Click on Chart to Enlarge Now when you start putting the patterns together and building them into Elliott Wave structures, you can track the unfolding progress as such (see below). There are some other rules like "b" or "2"must be more time consuming than "a" or "1" in flats, zig-zags, or impulses, that determine whether I label something as "a" then "b" or "w" then "x", etc. But I will not go into all those here.
Click on chart to Enlarge Sentiment data can at times be very useful in confirming a labeling sequence or give you insight into the psychology behind the waves. For instance, last summer, the AAII survey hit its most bearish level of the correction right at the end of August even though price was at a higher low than the July low. This is good confirmation that the psychological price trend was still down until then, and no pattern had completed at the July low. Then the move to follow retraced the prior wave down in the same amount of time than it took to form, indicating the trend had then changed.
Click on the Chart to Enlarge On a shorter time frame and more technical note, there is not any bearish divergence on the 60 min chart of the stock averages right now, suggesting that there needs to be some time and consolidation before a significant pullback will occur. But based off of the larger pattern implications, it could be a very significant high when it occurs, and should lead to a very explosive downward move if the pattern labeling above is correct and an upward flat pattern is completing.

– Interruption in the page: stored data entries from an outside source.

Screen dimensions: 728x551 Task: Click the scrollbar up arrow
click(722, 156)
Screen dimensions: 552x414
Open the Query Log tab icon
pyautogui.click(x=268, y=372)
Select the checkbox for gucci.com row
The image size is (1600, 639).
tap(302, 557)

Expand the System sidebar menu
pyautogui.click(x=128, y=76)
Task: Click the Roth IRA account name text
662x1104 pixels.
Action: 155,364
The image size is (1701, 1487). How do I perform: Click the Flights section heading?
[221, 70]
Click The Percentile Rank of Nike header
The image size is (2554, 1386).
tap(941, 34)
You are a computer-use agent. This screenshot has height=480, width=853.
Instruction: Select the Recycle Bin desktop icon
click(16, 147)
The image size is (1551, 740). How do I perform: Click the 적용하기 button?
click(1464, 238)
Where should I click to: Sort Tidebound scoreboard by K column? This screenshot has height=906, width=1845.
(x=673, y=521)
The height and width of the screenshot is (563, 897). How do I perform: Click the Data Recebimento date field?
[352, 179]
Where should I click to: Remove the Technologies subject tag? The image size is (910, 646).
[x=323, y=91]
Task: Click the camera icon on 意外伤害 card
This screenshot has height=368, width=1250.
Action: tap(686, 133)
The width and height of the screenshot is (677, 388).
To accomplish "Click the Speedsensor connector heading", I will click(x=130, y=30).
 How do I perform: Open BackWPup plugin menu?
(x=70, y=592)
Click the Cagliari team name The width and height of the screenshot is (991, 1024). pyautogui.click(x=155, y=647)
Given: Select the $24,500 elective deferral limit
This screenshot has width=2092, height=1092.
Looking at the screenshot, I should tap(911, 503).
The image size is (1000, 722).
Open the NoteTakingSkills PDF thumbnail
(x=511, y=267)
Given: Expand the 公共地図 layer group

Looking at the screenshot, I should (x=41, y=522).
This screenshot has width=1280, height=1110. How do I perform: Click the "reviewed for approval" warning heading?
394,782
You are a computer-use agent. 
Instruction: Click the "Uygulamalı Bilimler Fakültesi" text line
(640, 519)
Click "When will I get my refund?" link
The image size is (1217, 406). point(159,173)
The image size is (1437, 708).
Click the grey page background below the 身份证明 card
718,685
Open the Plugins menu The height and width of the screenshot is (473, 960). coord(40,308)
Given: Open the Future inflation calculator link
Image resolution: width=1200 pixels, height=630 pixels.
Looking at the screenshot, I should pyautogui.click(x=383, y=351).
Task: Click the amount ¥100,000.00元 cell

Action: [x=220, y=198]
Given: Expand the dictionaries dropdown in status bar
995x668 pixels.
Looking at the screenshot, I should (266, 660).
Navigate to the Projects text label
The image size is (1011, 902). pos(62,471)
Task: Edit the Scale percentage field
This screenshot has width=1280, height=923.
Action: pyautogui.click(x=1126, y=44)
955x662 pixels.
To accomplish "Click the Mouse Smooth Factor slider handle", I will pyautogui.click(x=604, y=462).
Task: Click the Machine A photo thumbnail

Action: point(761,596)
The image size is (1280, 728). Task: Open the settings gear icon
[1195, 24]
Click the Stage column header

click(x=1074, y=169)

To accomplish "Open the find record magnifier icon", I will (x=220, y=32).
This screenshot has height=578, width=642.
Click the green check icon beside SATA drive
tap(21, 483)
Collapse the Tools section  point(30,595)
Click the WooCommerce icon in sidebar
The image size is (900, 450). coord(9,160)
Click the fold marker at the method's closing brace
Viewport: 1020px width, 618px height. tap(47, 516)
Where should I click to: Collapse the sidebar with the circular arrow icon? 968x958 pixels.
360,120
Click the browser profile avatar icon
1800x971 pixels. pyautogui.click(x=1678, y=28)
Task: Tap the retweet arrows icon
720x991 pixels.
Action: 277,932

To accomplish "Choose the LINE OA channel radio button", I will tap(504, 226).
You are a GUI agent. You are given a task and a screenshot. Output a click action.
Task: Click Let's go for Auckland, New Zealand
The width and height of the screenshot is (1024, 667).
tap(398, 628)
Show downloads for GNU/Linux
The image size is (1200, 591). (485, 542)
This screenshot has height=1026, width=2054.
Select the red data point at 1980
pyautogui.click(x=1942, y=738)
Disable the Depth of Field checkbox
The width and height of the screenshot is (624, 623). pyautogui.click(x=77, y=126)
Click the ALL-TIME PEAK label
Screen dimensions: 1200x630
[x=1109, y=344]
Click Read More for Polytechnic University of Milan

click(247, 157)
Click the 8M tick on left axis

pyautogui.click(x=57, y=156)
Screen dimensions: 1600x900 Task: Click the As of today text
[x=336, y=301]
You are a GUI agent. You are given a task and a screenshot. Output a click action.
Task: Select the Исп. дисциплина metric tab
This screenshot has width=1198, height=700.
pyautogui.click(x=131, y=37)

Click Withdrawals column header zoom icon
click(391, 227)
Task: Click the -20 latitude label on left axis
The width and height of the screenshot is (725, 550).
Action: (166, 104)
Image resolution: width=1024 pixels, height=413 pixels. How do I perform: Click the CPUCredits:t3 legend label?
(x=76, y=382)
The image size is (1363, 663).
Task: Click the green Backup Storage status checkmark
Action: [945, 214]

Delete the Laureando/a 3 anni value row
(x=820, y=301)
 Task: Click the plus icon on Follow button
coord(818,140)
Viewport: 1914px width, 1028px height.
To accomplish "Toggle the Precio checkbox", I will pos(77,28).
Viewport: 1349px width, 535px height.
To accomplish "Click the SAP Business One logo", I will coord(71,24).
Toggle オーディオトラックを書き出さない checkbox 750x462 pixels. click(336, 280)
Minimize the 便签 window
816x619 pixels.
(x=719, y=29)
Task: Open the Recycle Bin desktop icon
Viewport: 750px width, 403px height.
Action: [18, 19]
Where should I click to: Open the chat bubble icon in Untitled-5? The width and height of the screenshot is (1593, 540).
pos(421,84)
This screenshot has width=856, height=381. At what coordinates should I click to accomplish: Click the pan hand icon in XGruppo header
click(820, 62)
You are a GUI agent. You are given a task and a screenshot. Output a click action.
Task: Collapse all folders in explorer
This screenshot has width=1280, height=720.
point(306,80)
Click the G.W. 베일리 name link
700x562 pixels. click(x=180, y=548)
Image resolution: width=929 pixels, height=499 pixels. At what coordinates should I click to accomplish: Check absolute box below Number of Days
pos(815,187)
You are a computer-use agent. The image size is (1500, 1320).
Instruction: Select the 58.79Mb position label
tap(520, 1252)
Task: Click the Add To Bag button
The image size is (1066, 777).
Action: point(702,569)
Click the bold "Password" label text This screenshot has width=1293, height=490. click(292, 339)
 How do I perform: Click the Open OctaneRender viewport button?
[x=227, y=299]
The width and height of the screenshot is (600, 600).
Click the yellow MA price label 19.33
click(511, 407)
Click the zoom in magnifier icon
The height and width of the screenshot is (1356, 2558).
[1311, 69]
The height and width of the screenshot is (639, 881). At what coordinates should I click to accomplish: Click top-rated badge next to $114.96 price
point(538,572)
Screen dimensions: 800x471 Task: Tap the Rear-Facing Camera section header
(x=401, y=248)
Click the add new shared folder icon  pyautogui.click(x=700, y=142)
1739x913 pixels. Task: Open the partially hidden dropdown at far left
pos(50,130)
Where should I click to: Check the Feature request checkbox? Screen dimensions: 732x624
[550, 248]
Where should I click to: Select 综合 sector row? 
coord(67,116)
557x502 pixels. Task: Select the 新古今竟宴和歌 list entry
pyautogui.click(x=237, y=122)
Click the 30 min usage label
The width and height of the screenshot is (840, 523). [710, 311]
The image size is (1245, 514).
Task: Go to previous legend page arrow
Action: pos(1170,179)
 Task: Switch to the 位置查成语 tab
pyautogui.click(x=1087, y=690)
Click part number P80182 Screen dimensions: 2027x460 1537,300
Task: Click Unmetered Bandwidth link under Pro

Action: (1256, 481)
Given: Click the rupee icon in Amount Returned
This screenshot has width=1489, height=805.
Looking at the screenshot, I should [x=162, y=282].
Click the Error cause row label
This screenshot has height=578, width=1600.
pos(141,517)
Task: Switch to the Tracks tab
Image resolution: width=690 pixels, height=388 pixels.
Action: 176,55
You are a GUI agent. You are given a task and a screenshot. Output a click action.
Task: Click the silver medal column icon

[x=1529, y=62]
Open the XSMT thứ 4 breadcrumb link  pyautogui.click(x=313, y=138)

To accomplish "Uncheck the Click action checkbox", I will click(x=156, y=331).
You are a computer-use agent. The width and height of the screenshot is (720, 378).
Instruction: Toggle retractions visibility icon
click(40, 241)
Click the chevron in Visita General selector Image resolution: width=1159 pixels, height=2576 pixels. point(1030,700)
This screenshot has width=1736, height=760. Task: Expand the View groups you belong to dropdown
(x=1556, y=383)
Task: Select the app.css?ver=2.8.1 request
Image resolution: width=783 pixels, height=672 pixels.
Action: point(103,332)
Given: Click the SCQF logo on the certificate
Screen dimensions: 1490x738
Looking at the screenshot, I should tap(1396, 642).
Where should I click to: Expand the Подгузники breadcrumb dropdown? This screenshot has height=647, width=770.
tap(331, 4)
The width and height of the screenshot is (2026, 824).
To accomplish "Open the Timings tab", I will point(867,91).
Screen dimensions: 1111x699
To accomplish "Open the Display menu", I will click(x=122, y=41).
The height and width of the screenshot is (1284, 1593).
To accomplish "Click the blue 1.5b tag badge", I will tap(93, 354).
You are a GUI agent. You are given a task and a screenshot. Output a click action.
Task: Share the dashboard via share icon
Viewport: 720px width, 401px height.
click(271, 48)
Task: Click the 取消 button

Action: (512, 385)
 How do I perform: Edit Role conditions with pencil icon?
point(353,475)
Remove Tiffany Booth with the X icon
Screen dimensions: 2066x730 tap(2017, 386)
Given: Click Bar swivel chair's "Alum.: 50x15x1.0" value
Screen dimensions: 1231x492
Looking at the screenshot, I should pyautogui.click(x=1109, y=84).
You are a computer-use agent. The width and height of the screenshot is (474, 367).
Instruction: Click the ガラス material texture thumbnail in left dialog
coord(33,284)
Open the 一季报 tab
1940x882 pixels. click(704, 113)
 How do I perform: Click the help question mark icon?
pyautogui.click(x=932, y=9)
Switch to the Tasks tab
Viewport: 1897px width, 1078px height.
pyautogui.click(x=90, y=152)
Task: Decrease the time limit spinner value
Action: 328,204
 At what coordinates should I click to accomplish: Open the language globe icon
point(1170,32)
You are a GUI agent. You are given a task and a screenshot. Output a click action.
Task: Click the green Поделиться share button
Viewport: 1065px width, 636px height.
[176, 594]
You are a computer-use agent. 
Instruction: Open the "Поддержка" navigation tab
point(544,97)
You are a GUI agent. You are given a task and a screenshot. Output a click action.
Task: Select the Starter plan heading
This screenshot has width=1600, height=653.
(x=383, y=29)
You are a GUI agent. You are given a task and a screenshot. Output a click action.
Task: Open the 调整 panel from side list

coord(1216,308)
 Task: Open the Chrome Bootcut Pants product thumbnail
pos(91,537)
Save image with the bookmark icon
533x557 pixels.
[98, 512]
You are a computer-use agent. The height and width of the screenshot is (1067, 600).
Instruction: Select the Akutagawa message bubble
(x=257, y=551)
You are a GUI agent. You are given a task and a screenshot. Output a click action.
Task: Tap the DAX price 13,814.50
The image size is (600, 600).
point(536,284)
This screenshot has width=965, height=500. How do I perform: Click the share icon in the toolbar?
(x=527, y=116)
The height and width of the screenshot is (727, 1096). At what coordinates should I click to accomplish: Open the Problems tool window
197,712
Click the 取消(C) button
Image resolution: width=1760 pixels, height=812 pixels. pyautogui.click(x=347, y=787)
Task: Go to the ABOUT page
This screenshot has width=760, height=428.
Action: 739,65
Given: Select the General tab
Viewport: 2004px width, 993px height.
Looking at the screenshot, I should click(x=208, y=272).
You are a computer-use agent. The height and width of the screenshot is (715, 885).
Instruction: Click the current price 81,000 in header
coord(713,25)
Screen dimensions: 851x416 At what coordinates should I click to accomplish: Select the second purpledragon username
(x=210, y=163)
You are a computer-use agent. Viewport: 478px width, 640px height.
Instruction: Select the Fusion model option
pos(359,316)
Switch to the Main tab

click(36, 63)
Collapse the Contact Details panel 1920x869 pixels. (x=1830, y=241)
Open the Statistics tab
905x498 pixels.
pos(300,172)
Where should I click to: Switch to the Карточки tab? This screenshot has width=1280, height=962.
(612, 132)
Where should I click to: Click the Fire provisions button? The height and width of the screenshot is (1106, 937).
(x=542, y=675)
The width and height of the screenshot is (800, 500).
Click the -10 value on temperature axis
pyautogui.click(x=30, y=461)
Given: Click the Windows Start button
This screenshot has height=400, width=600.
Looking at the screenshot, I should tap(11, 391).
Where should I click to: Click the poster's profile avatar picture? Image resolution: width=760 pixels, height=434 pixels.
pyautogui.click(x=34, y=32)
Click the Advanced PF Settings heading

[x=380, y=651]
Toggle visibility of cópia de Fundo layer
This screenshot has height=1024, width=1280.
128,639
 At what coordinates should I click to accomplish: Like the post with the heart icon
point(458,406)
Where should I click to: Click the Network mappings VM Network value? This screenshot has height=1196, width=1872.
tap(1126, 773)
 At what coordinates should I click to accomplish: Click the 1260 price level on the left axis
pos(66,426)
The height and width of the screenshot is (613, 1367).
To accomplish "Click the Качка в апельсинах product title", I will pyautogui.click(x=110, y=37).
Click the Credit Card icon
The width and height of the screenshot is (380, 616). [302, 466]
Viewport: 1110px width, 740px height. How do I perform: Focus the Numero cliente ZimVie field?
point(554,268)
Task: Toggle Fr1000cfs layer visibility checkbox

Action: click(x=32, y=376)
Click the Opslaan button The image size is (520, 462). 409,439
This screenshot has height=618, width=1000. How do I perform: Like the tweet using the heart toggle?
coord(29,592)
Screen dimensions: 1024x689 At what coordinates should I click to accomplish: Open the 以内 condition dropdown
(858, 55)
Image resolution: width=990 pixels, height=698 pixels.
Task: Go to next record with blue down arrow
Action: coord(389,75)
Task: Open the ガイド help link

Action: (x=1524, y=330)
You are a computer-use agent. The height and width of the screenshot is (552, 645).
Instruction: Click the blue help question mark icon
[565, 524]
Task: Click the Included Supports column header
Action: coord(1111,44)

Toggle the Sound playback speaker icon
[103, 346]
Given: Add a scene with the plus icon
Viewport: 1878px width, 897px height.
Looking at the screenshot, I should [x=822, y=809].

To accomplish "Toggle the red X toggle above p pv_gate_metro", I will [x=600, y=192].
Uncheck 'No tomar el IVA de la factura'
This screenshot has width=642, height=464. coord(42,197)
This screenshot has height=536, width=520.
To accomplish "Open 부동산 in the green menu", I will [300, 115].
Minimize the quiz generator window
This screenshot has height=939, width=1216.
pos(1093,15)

A couple of the other rules are that after a flat pattern completes, the following price action must completely retrace wave "c" of the flat in less time than it took to form. Also, the trendline from the beginning of the pattern to the low of wave "b" in this case, should be broken in less time than wave "c" took to form as well. Since that trendline is downward sloping in this case, the following move should be very explosive if this is correct.